DATA EXCERPTS -
+++

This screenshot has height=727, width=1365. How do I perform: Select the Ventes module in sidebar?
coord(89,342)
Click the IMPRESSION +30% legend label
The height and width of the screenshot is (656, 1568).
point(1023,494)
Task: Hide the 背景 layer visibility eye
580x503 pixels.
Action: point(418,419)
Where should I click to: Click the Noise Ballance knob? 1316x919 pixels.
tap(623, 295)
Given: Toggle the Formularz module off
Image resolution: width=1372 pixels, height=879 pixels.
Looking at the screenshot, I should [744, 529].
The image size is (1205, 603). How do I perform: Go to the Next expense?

+++

PROBLEM - Lines from the one with "Given: Toggle the Formularz module off" through the last line above must be printed exactly; no other line is to appear.

EXERCISE RESPONSE -
Given: Toggle the Formularz module off
Image resolution: width=1372 pixels, height=879 pixels.
Looking at the screenshot, I should [744, 529].
The image size is (1205, 603). How do I perform: Go to the Next expense?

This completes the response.